Being a young professional is an exciting time in life. When someone graduates from their post-secondary studies, they begin a new chapter that may include embarking on a career, relocating to a new city, and enjoying new relationships.
As exciting as this is, it can be challenging for young professionals to manage their finances. With the high cost of living and the inevitable costs of beginning a new life, debt can creep in. Needless to say, saving for things like a wedding or down payment for a home may seem impossible. But the more informed someone is in how to best manage their financial resources, the more likely they’ll be able to conquer the financial hurdles that come their way.
As November is Financial Literacy Month in Canada, Industry Update spoke with two financial literacy experts and Chartered Professional Accountants (CPA), Leigh Sindlinger and Tami Zaranski, to see what their advice is for young professionals.
What are some tips you have for young professionals when it comes to budgeting?
To begin, Tami suggests taking stock of what you’re spending your money on. “Map it out. If you don’t know where you are there is no way you will get to where you want to go,” she says. “Be sure to know what your financial map looks like on a weekly, monthly, and annual basis.”
“Track all your costs, not just the big ones, and patterns will emerge. For example, you may find that the cost of your daily coffee adds up over time. Most people have no idea what this total is as it’s spent in small amounts, day by day,” Tami adds. “Once you have a chance to see what your financial landscape looks like, you will be able to make small changes to improve your budgeting process.”

[Entries on where items appear]
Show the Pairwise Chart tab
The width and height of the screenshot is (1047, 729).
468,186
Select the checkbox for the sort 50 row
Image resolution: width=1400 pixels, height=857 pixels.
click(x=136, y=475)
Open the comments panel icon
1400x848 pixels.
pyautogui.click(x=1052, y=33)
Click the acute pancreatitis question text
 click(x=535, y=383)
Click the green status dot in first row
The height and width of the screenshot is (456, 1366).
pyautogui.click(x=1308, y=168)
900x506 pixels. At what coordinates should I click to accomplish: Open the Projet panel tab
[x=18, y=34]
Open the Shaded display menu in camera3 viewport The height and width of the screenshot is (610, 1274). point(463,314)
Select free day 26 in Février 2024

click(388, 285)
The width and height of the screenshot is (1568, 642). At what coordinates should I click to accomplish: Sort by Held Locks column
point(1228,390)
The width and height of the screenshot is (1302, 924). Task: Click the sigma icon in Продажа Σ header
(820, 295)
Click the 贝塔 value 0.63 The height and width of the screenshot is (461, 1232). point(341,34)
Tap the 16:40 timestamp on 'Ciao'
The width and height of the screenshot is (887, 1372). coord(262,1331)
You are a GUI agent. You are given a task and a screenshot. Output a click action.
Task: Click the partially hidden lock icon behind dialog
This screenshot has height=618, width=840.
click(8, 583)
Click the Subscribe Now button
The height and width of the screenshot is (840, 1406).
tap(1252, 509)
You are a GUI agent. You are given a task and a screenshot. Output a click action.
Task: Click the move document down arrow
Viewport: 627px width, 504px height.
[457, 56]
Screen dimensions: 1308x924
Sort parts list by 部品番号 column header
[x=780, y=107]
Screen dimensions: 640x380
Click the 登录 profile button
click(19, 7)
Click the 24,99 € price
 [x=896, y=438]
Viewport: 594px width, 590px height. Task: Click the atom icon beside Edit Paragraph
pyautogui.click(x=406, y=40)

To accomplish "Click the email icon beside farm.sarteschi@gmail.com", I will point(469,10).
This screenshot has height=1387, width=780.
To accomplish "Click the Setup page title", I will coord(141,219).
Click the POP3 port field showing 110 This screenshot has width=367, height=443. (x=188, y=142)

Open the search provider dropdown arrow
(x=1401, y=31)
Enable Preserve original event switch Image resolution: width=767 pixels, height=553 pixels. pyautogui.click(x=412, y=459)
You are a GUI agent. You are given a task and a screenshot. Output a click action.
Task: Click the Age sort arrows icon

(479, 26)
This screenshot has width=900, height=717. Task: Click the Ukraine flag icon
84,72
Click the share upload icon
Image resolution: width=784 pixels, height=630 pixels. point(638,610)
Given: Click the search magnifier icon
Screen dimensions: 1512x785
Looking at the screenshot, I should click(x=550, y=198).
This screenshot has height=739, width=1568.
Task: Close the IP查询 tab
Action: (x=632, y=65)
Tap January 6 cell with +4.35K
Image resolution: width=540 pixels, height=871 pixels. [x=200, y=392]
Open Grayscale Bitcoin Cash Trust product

**Complete the following**
A. According to the budgeting article, what things may the new chapter after post-secondary studies include? List all of them.
B. Write out the part of the budgeting article that opens with the words containing "As exciting as" and closes with "comes to budgeting?".
Rely solely on the budgeting article for the following, without drawing on the rows.

**Answers in order**
A.
- Embarking on a career
- Relocating to a new city
- Enjoying new relationships

B.
As exciting as this is, it can be challenging for young professionals to manage their finances. With the high cost of living and the inevitable costs of beginning a new life, debt can creep in. Needless to say, saving for things like a wedding or down payment for a home may seem impossible. But the more informed someone is in how to best manage their financial resources, the more likely they’ll be able to conquer the financial hurdles that come their way.
As November is Financial Literacy Month in Canada, Industry Update spoke with two financial literacy experts and Chartered Professional Accountants (CPA), Leigh Sindlinger and Tami Zaranski, to see what their advice is for young professionals.
What are some tips you have for young professionals when it comes to budgeting?